Render the lines of the records, from the first line through the line containing "click(x=137, y=22)", inclusive, as a JSON list of strings with one string per line and blank lines omitted. Leave the pictures out of the answer.

§ Records of word and element locations
*-*-*

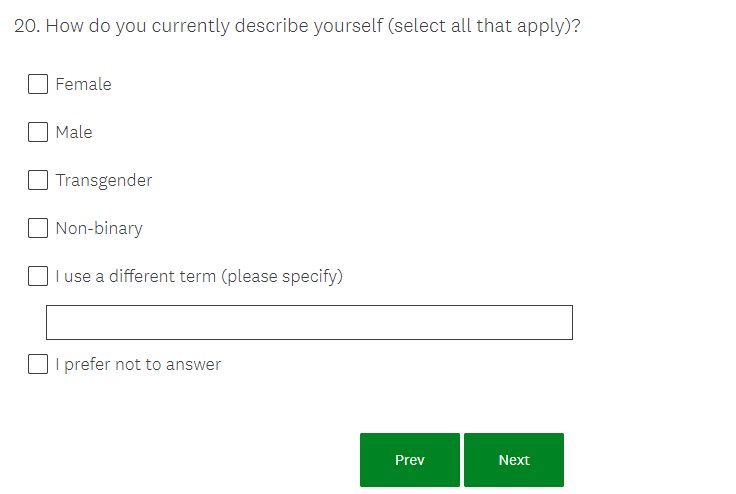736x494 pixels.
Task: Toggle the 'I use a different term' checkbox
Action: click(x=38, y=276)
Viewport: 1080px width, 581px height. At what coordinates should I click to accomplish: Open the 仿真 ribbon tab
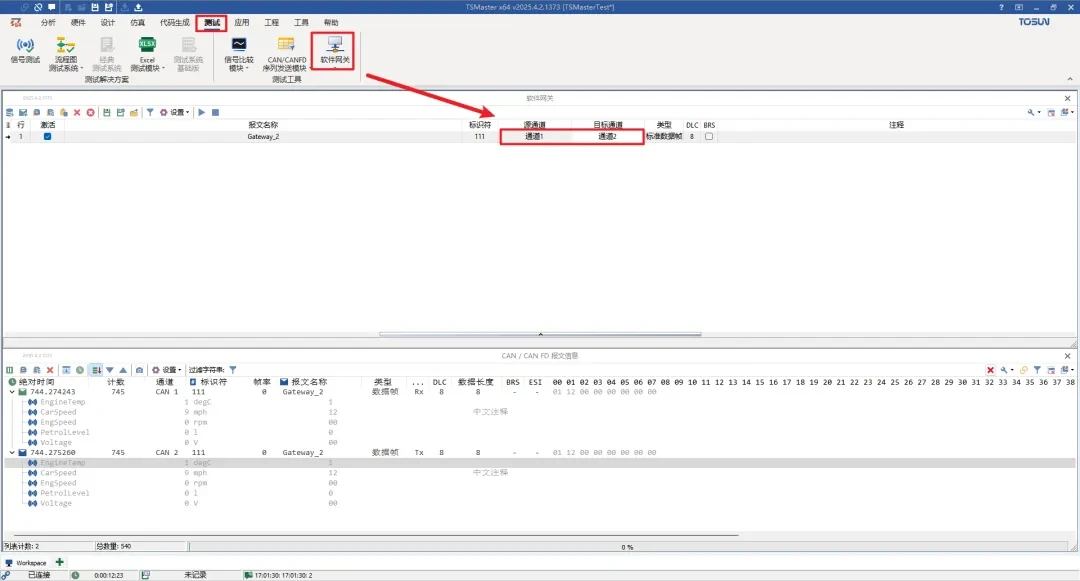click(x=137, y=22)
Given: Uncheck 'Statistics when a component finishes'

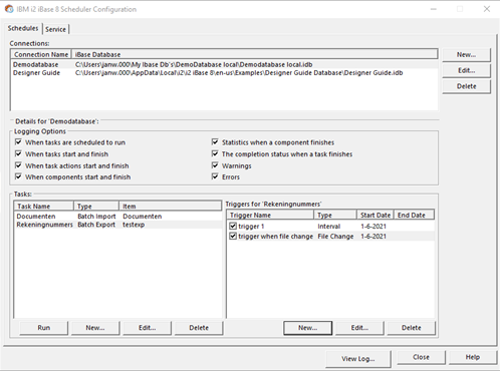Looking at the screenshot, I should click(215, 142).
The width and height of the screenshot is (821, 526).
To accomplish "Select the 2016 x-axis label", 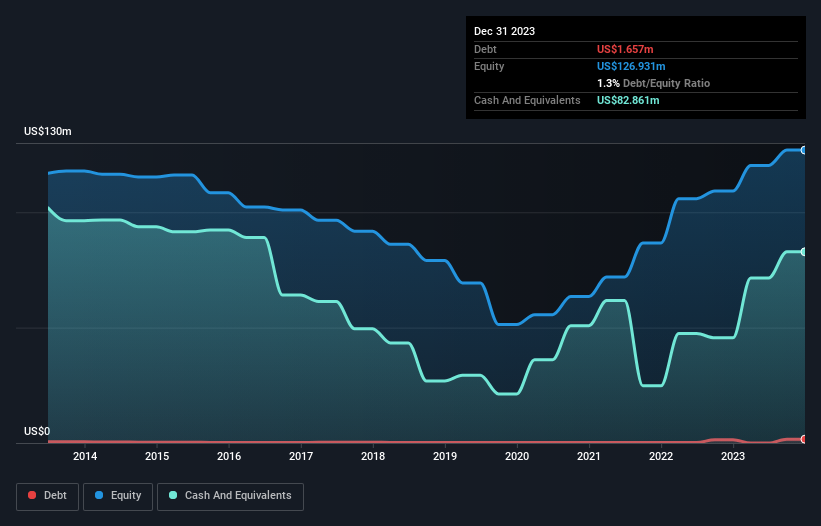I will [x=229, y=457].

*-*-*

§ RESULT OF THIS TASK
[
  "736x494 pixels.",
  "Task: Toggle the 'I use a different term' checkbox",
  "Action: click(x=38, y=276)",
  "Viewport: 1080px width, 581px height. At what coordinates should I click to accomplish: Open the 仿真 ribbon tab",
  "click(x=137, y=22)"
]